The Department of Energy issued a second “emergency” order to keep the last coal plant in Washington open for another 90 days, doing its best to raise electricity and health costs for central Washington.
But nobody wants it open – including the owner of the plant, who hasn’t operated it at all in the last 3 months since its planned closure, citing “flush” electricity supply from the state’s ample hydropower resources.
The DoE cited “reliability” concerns in requiring the plant to stay open, despite that coal is the least reliable form of energy.
Not only is coal unreliable, it’s also costly both from an energy and health perspective. Coal costs tens of billions in health costs per year to the communities surrounding the plants, with this damage to health costing 13 times as much as the electricity the plants generate.
But even if you discount these health costs, coal is still among the most expensive forms of electricity generation.
The Centralia plant specifically has cost its community $329 million in increased heath costs since 2015, though the bulk of that was from 2015-2018, when the plant was actually operating (and the plant has been gradually winding down operations since 2011, so its costs would have been much higher if study data was available from earlier).
Because of coal’s high costs, its use has drastically fallen over the last few decades. Coal supplied around half of US electricity in the early 2000s, but is now down to around 17%, and will continue falling over the long term because nobody wants it.
That hasn’t stopped the fossil shill squatting at the head of the DoE from doing his worst to extend coal’s lifespan, though. Chris Wright has never found a dirty energy source that kills enough Americans for his tastes, so right as the coal plant was scheduled to shut down at the end of last year, he ordered it (and others) to remain open.
But even as those orders came in, the owners of the plants shrugged at them. The plants are uneconomical to operate, would need repairs due to the long-planned shutdown, and are not needed due to ample generation resources available outside of coal.
Washington, specifically, has high levels of hydropower resources. Hydro is incredibly cheap and resilient, as it acts as its own battery so can be easily dispatched whenever needed.

And over the course of the last 3 months, hydro has done the heavy lifting it was expected to do. The vast majority of Washington’s generation has come from hydropower, with nuclear and wind filling out the balance and only a tiny smattering of methane gas, according to an analysis by the Environmental Defense Fund.
Coal, notably, has produced no electricity for the state, despite the emergency order to keep the plant open.

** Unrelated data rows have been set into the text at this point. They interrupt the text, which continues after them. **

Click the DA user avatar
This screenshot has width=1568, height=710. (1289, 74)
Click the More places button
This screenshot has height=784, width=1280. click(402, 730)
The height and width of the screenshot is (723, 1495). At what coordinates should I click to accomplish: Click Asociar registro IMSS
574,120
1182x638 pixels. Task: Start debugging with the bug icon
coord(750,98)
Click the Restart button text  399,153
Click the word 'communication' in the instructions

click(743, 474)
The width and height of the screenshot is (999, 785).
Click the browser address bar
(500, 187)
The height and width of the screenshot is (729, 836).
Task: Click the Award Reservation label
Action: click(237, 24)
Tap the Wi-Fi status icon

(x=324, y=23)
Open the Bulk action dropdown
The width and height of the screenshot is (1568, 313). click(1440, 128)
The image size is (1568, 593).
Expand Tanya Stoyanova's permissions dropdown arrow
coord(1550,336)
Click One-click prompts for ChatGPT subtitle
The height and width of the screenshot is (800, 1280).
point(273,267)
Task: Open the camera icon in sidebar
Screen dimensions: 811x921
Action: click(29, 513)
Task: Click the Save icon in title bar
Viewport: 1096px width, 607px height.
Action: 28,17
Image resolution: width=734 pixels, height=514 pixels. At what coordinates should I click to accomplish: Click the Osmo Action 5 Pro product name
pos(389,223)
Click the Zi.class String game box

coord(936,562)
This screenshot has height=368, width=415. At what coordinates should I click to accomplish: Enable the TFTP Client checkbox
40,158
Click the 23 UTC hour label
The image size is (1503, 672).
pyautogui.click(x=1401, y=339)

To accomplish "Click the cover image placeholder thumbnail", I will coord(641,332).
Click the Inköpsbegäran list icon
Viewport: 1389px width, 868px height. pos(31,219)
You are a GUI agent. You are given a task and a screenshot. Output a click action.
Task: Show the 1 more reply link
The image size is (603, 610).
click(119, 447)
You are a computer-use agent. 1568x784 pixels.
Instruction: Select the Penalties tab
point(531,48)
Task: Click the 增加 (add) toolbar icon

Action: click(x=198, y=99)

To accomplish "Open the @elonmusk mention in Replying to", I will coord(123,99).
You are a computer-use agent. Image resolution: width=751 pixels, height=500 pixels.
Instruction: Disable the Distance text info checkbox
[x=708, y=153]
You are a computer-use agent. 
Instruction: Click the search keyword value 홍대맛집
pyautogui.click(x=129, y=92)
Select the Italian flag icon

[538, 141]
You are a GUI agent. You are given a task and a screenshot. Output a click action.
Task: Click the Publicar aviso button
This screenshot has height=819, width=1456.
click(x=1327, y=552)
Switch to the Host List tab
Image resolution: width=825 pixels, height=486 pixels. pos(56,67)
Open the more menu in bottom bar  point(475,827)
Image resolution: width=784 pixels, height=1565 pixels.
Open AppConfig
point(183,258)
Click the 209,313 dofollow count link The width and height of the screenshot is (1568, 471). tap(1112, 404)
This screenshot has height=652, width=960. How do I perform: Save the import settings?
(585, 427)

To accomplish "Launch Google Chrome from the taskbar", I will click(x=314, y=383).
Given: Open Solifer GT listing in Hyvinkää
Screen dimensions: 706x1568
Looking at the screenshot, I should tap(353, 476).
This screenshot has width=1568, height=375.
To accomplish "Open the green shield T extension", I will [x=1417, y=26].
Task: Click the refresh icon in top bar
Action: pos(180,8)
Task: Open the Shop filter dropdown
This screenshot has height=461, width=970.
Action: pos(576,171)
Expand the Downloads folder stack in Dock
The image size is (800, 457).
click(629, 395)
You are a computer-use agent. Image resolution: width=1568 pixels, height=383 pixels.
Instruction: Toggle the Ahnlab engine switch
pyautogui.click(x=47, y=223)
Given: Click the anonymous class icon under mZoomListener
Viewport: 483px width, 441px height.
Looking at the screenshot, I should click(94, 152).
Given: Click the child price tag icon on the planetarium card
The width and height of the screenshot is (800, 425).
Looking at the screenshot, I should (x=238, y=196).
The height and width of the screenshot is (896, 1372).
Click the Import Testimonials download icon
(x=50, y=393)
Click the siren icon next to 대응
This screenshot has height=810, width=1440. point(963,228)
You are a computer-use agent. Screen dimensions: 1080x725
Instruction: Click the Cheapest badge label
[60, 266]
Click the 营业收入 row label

However, it’s likely still costing the state money. Another plant subject to a similar illegal DoE order, the Campbell plant in Michigan, says it cost $42 million to keep the plant ready to go just for the last 90 days, and that cost will have to be paid by utility customers in Michigan as a result of the DoE’s ruling (and go into the pockets of Wright’s coal executive friends), raising electricity costs during an affordability crisis that his administration is causing.